Extract:
On Tue, Jan 17, 2023, Chao Peng wrote:
> On Fri, Jan 13, 2023 at 09:54:41PM +0000, Sean Christopherson wrote:
> > > +	list_for_each_entry(notifier, &data->notifiers, list) {
> > > +		notifier->ops->invalidate_start(notifier, start, end);
> > 
> > Two major design issues that we overlooked long ago:
> > 
> >   1. Blindly invoking notifiers will not scale.  E.g. if userspace configures a
> >      VM with a large number of convertible memslots that are all backed by a
> >      single large restrictedmem instance, then converting a single page will
> >      result in a linear walk through all memslots.  I don't expect anyone to
> >      actually do something silly like that, but I also never expected there to be
> >      a legitimate usecase for thousands of memslots.
> > 
> >   2. This approach fails to provide the ability for KVM to ensure a guest has
> >      exclusive access to a page.  As discussed in the past, the kernel can rely
> >      on hardware (and maybe ARM's pKVM implementation?) for those guarantees, but
> >      only for SNP and TDX VMs.  For VMs where userspace is trusted to some extent,
> >      e.g. SEV, there is value in ensuring a 1:1 association.
> > 
> >      And probably more importantly, relying on hardware for SNP and TDX yields a
> >      poor ABI and complicates KVM's internals.  If the kernel doesn't guarantee a
> >      page is exclusive to a guest, i.e. if userspace can hand out the same page
> >      from a restrictedmem instance to multiple VMs, then failure will occur only
> >      when KVM tries to assign the page to the second VM.  That will happen deep
> >      in KVM, which means KVM needs to gracefully handle such errors, and it means
> >      that KVM's ABI effectively allows plumbing garbage into its memslots.
> 
> It may not be a valid usage, but in my TDX environment I do meet below
> issue.
> 
> kvm_set_user_memory AddrSpace#0 Slot#0 flags=0x4 gpa=0x0 size=0x80000000 ua=0x7fe1ebfff000 ret=0
> kvm_set_user_memory AddrSpace#0 Slot#1 flags=0x4 gpa=0xffc00000 size=0x400000 ua=0x7fe271579000 ret=0
> kvm_set_user_memory AddrSpace#0 Slot#2 flags=0x4 gpa=0xfeda0000 size=0x20000 ua=0x7fe1ec09f000 ret=-22
> 
> Slot#2('SMRAM') is actually an alias into system memory(Slot#0) in QEMU
> and slot#2 fails due to below exclusive check.
> 
> Currently I changed QEMU code to mark these alias slots as shared
> instead of private but I'm not 100% confident this is correct fix.

That's a QEMU bug of sorts.  SMM is mutually exclusive with TDX, QEMU shouldn't
be configuring SMRAM (or any SMM memslots for that matter) for TDX guests.

Actually, KVM should enforce that by disallowing SMM memslots for TDX guests.

Stored data:
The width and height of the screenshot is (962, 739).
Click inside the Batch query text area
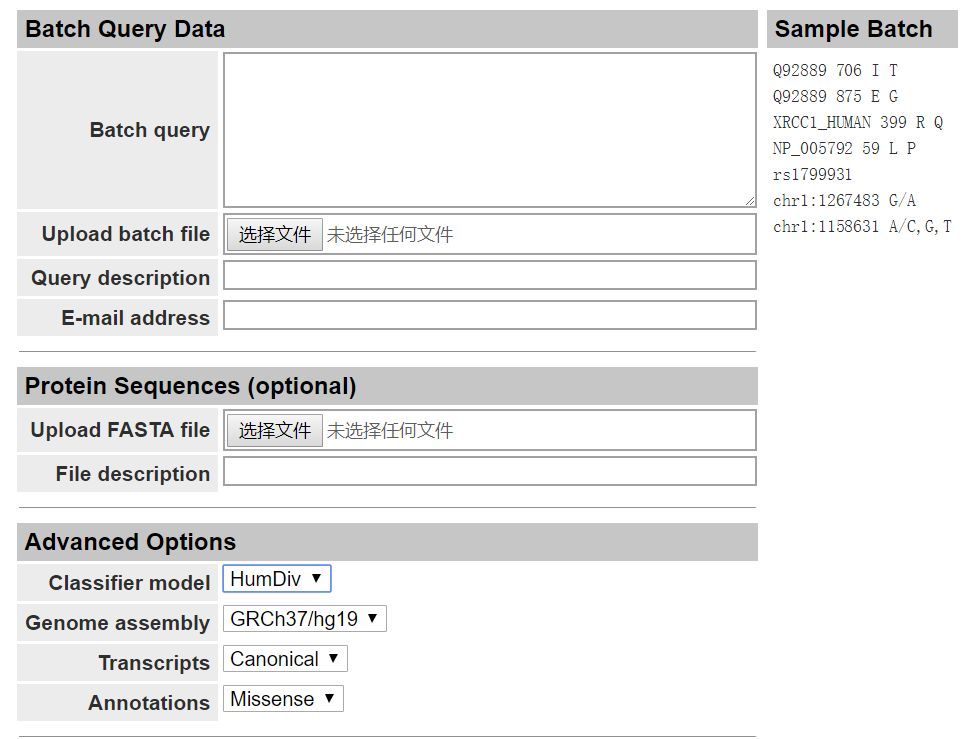click(489, 130)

The tasks:
1. Update the part of the thread that opens with the words containing "That's a QEMU" and closes with "matter) for TDX guests.", replacing "mutually exclusive" with "incompatible".
2. Answer these questions using the thread:
(a) In QEMU, what is Slot#2 ('SMRAM') actually an alias into?
(b) According to the reply, SMM is mutually exclusive with what?
(c) For which VMs can the kernel rely on hardware for exclusive-access guarantees?
The data placed after the thread is not needed for this work.

Task-by-task results:
1.
That's a QEMU bug of sorts.  SMM is incompatible with TDX, QEMU shouldn't
be configuring SMRAM (or any SMM memslots for that matter) for TDX guests.

2.
(a) System memory (Slot#0).
(b) TDX.
(c) SNP and TDX VMs.